African armoured vehicle market growth is expected to be driven by insurgency and cross-border tensions. However, in most large markets such as South Africa, Algeria, and Morocco, there is a trend towards local production, offsets, and long-term support for defence equipment.

Defence Web interviewed Helmoed Heitman, a South Africa-based defence journalist, author and historian who highlighted the “dumping” of

Chinese equipment in Africa. Other countries are of course also providing military equipment at varying levels of restrictions and volume depending on political sensitivities. The following analysis about predicted priorities for the market is an excerpt from the Defence

Web article: Predicted priorities for Africa

According to defence experts, African states will continue to come to the realisation that they need increased strategic capability. At the same time, there is a heightened belief among African governments that they can take a more proactive and sustainable approach to their involvement in the defence market. Now that global industry is looking to Africa as a major source of income, regional states are rightly looking at leveraging their own benefits from the demand. More and more customers are insisting on local manufacturing, offsets and long-term support for defence equipment. Manufacturers are responding by becoming more involved with their customers. This also extends to joint ventures and partnerships, especially as many countries wish to build up their own defence industries. Denel has partnered with the UAE (Tawazun Dynamics) and Brazil (on the A-Darter), for instance while DCD Protected Mobility is building armoured vehicles in Nigeria. Hampton notes that conflict and violence in Africa are becoming increasingly difficult to define and categorise. “State-on-state conflicts are rare, civil wars that pit two or more organised armed factions against each other or against government security forces,” he says. “They are a Twentieth Century legacy.

Despite frequent references to insurgencies and insurgent forces, the blurring of lines between armed rebellion and criminal enterprise calls into question the relevancy and efficacy of traditional counter-insurgency (COIN) doctrine. In other words, effective COIN strategies in Africa must cross-cut the entire security sector, identifying, balancing and prioritising the roles of the police, judicial, military and intelligence services.”

Heitman reasserts the belief that protected patrol vehicles, armoured cars and possibly some air-transportable vehicles will continue to be in demand while African states will inevitably look at smarter ways of doing business.
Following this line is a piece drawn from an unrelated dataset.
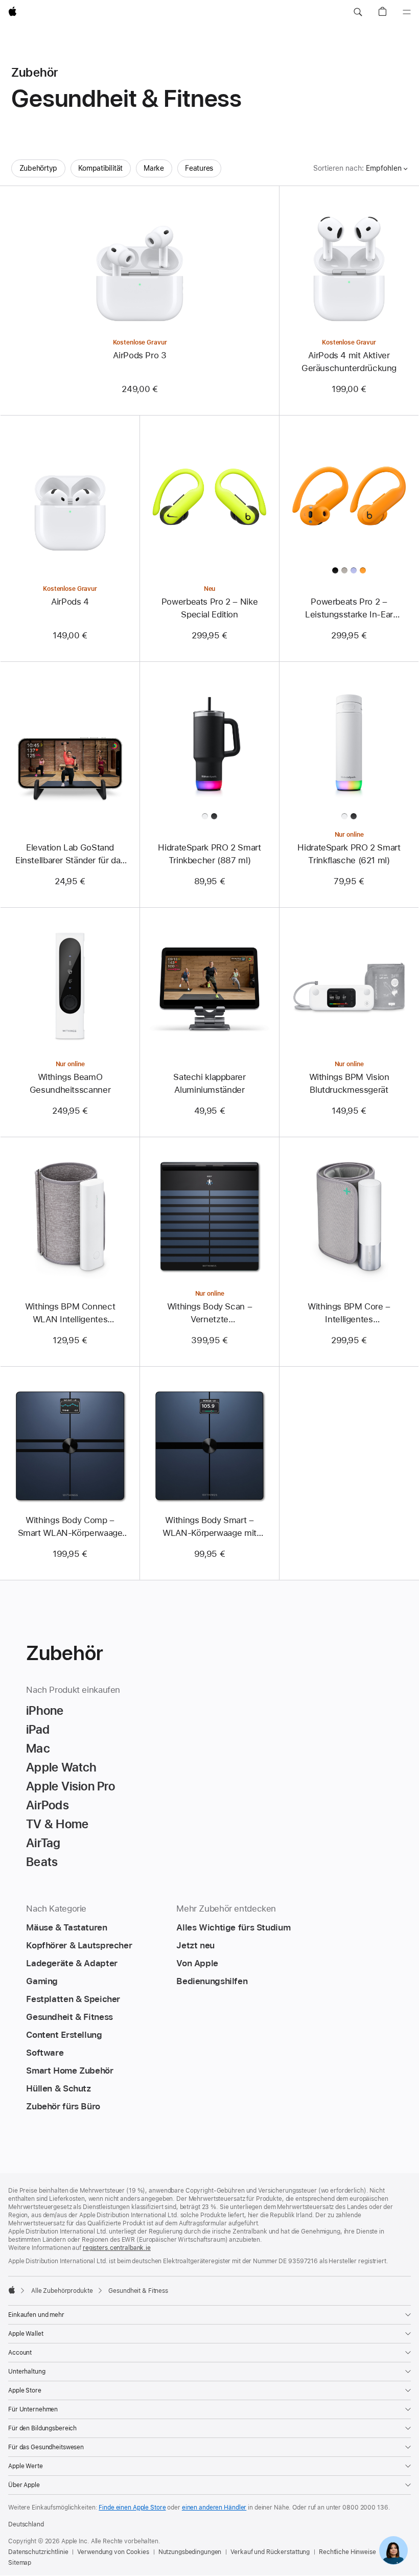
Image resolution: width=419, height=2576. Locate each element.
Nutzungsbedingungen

“Denel and Paramount and other South African companies will seek to expand their market in Africa,” predicts Heitman. “Other African countries will begin to insist on offsets in technical and defence fields, and on growing levels of local assembly and even moving into manufacture. Meanwhile, African armies are building operational experience, and Africa’s people are increasingly impatient with incompetence, corruption and nepotism in government. Together those trends will see acquisitions being more professionally handled, with less room for poor quality equipment, for contracts that do not include support, and for irregular contracting.”